Young et al. performed the classic Latarjet technique with 4.5 mm malleolar screws, and during their intra-operative measurements, found that the distance from the edge of the inferior drill hole to the lateral margin of the graft was 5.7 ± 1.1 mm [30]. Sahu et al., also using 4.5 mm screws in their cadaveric study, found that this “lateral offset” of the coracoid graft was 5.5 ± 1 mm [31]. Our study results were similar, when using screw fixation. However, surgeons should be careful when the drill holes are placed in the middle of the coracoid and smaller implants are used. In these cases the “lateral offset” could be increased (by up to 9 mm).

Strengths and limitations

In this anthropometric study we tried to describe the possible implications between the coracoid process dimensions and the different surgical techniques. A strength of this study is the young male population (soldiers from the Second World War) that corresponds to the type of patients commonly operated on for shoulder instability.
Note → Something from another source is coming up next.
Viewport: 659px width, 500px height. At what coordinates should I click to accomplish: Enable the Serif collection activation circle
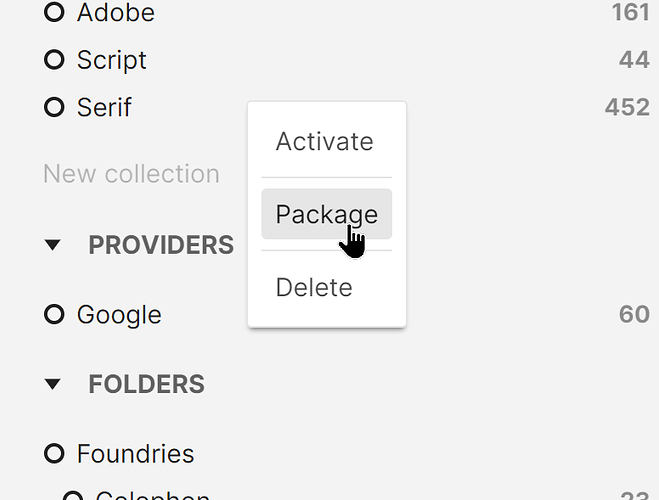tap(54, 107)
However, we cannot take into account the evolution of the Greek population over time, and nowadays larger glenoid and coracoid dimensions could be present within the population. Despite the measurements being reproducible (intra and inter-observer reliability), this was not a cadaveric study and the soft tissue insertions (pectoralis minor, coracoclavicular and acromioclavicular ligaments) were not present. Also, other anthropometric details of the specimens (like the height) were not available. The glenoid bone loss and the application of different materials were performed by using a “hypothetical” model and not in real practice. Finally, for homogeneity reasons all measurements were performed regarding the classic Latarjet technique and not the congruent arc or the Bristow technique.

Conclusions

The harvested coracoid graft during the classic Latarjet procedure is adequate to restore up to 25% glenoid defects. However, in cases with bone loss greater than 30%, the coracoid graft is not always enough to reconstruct the normal surface area of the glenoid. Furthermore, in 46% of our specimens the harvestable coracoid length was smaller that 25 mm. Therefore, surgeons should be cautious when using larger implants (4.5 mm screws) that could be positioned too close to the osteotomy, creating a fracture risk. Finally, the distance from the medio-lateral limit of the coracoid could be significantly increased (up to 9 mm) when smaller-button implants are used. The Latarjet procedure is technically demanding and the pre and peri-operative planning with careful measurement of the glenoid and coracoid dimensions is mandatory for clinical success.